Feelingless

Today's supposed to be a happy day. 

A great day. A wonderful day of joy.

So why? Why don't I feel excited?

Why don't I feel anything?

Shouldn't it be all sunshine and roses?

Shouldn't there be some sort of joy?

Shouldn't I have some light inside me

that helps me to want to keep pushing on?

 

Everyone else seems so excited

just to present, helpful, here.

Everyone else is asking if I'm

ready, or anxious, or full of fear.

"No not really" is my only answer,

"no cuz I don't feel anything."

Wait! Don't tell them that last part though

cuz you don't want their sympathy.

They'll think something's wrong. You're not okay.

You know it but they don't need to.

So instead you sit in quiet, silence,

and leave them to wonder it anyway.

 

"It'll be fine" I lie to myself.

"I'll be great" I say again.

"Everything's fine" I know it's not true.

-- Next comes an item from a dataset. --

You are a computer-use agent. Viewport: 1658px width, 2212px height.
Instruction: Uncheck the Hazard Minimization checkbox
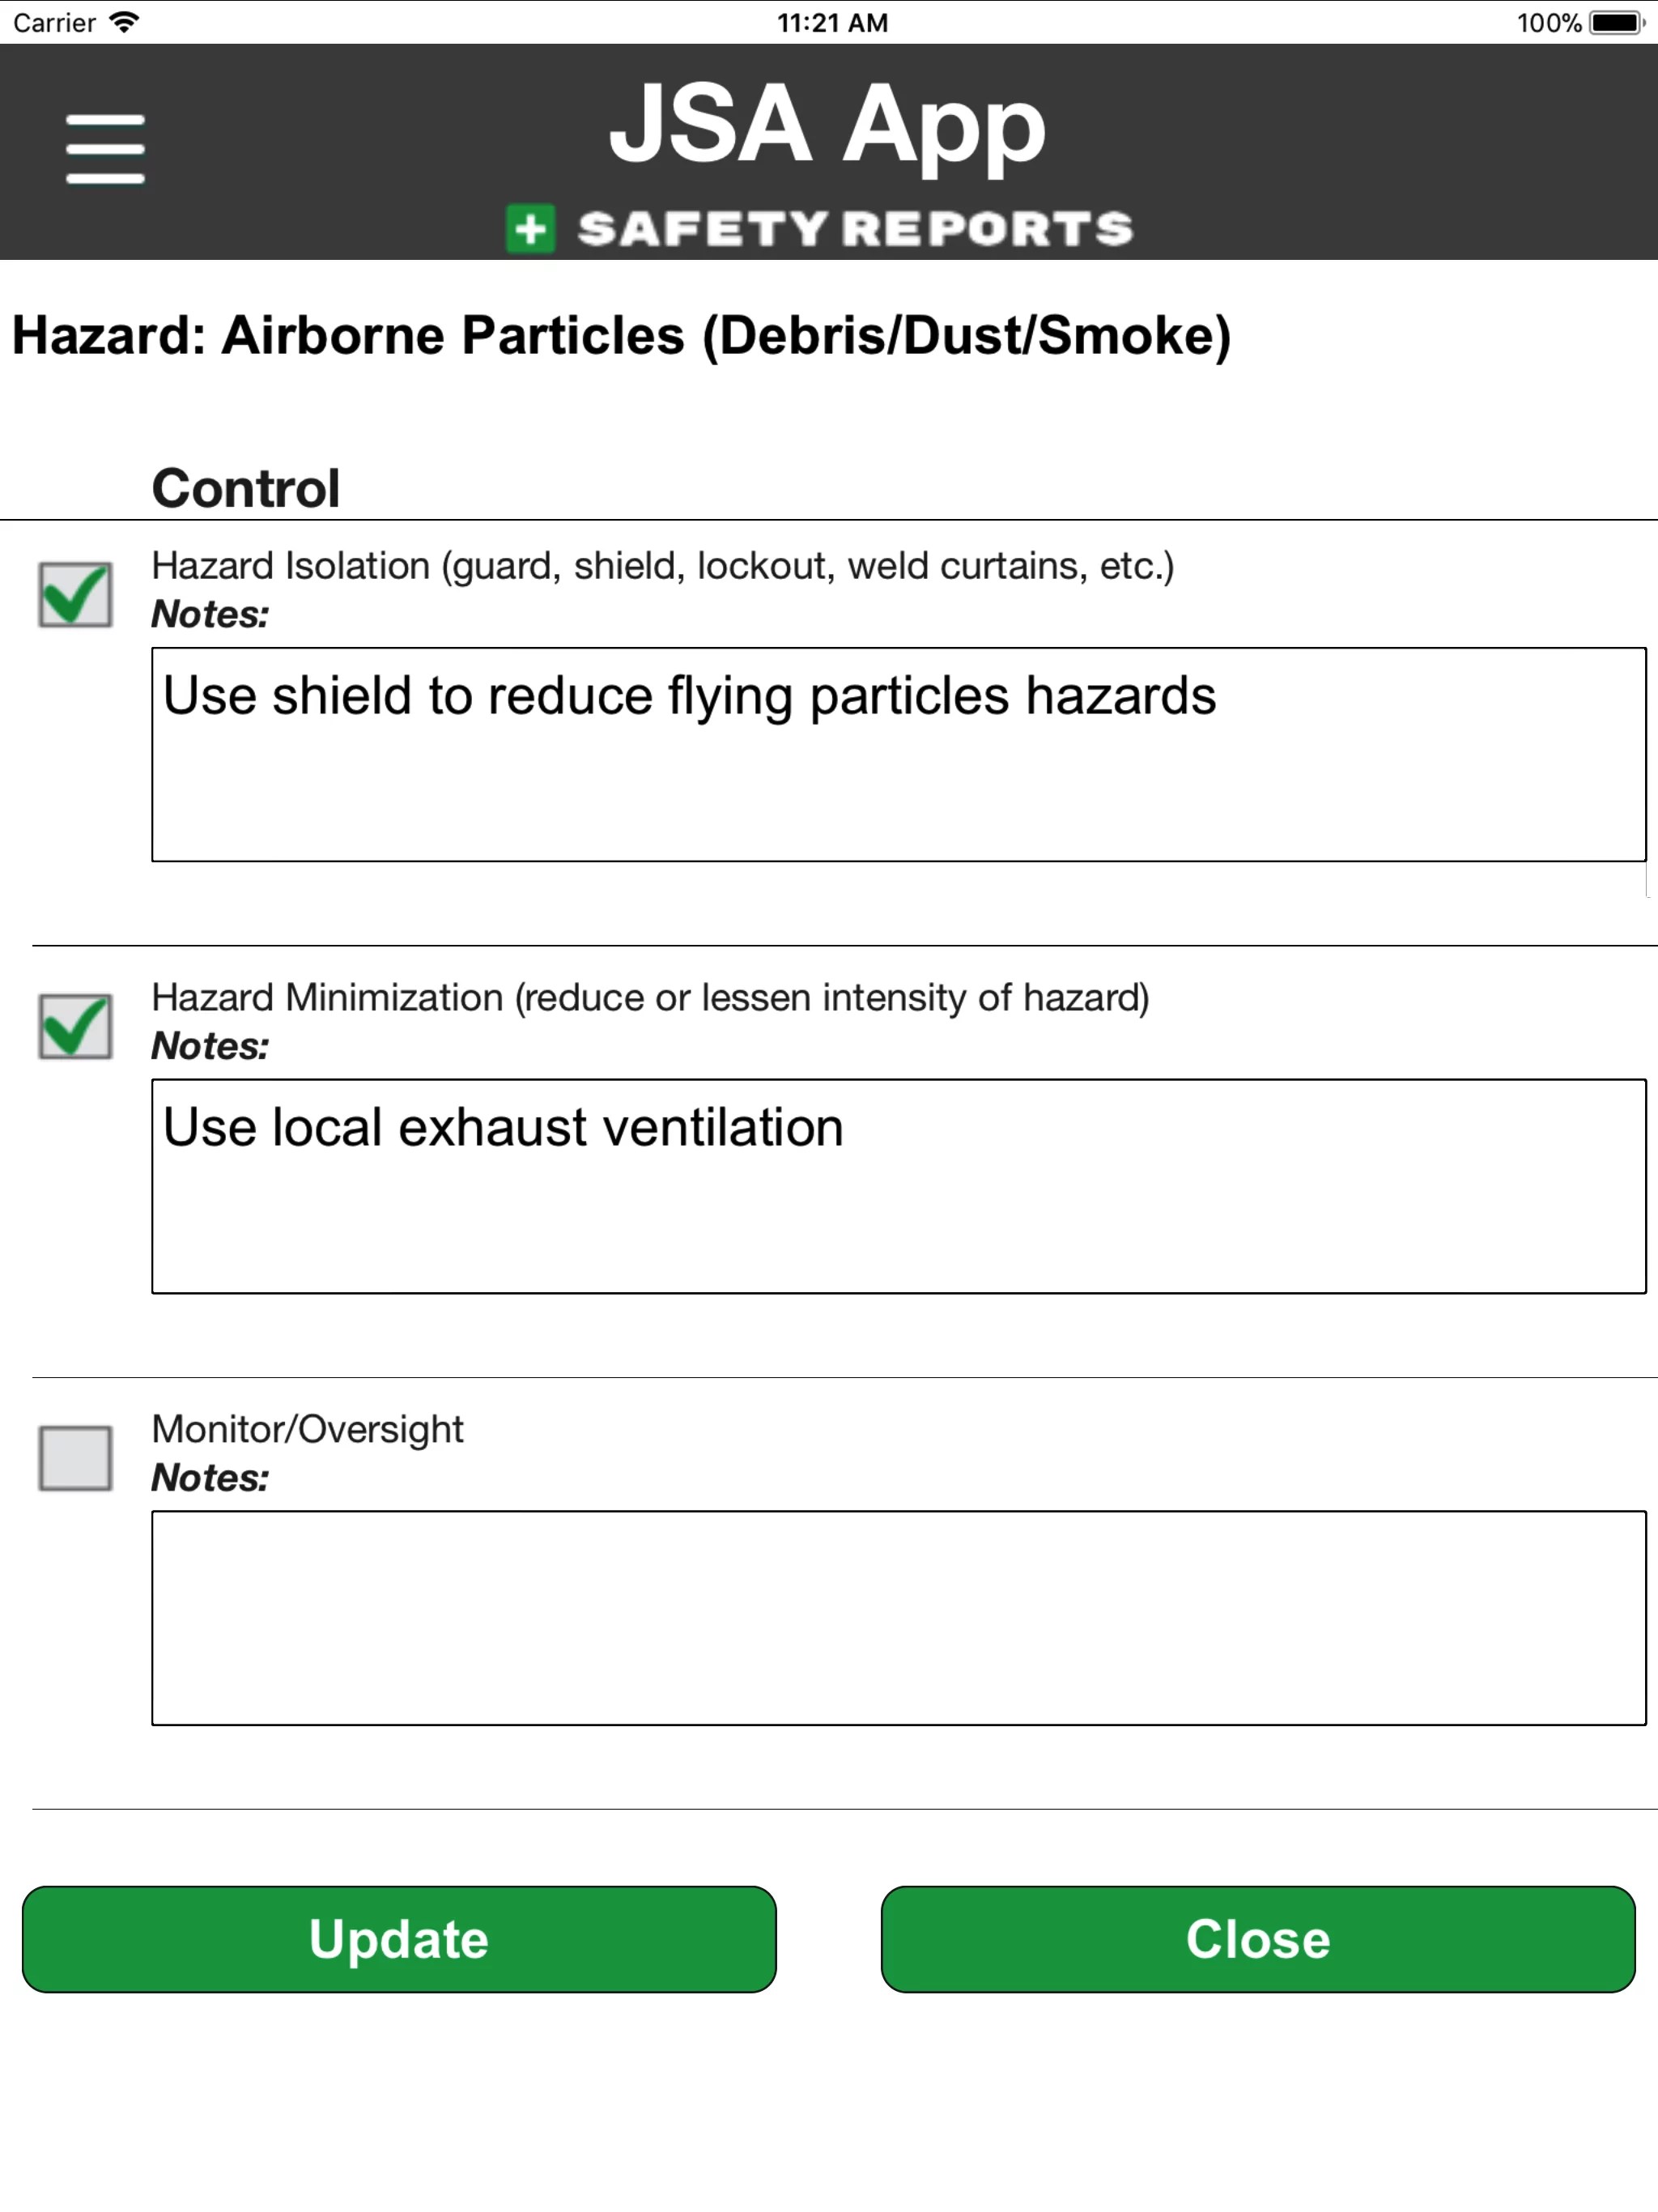75,1026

"Everything's grand!" Don't push it.

If I just keep pushing forward,

maybe I'll start to feel again.

Maybe I won't, but hey, worth trying,

Right? Cuz maybe it's not the end.

Maybe things will start to get better,

maybe I'll start to feel again.

Maybe I'll find the truthful answers

to why and how I'm struggling.

 

Some moments come that feel better,

a few shining moments through the dark.

They remind me not to just race on forward

but to sit and enjoy the here and now.

Make the most of it while you can

cuz someday it will all change

and you'll wish you hadn't lived in sorrow

but stopped in the moment and felt again.

 

The people are there, they want to help you.

Let them. You'll see that it can help.

No one should face this life on their own.

No one should hide their pain in their shell.

I know it feels hopeless, it has for me too,

or numb or broken or empty

or all of the above, but you know what?

It doesn't have to stay that way.

Reach out to those who are trustworthy,

they might even help you feel again.

I know that it's scary, you don't really want to.

But hiding is weakness, revealing takes strength.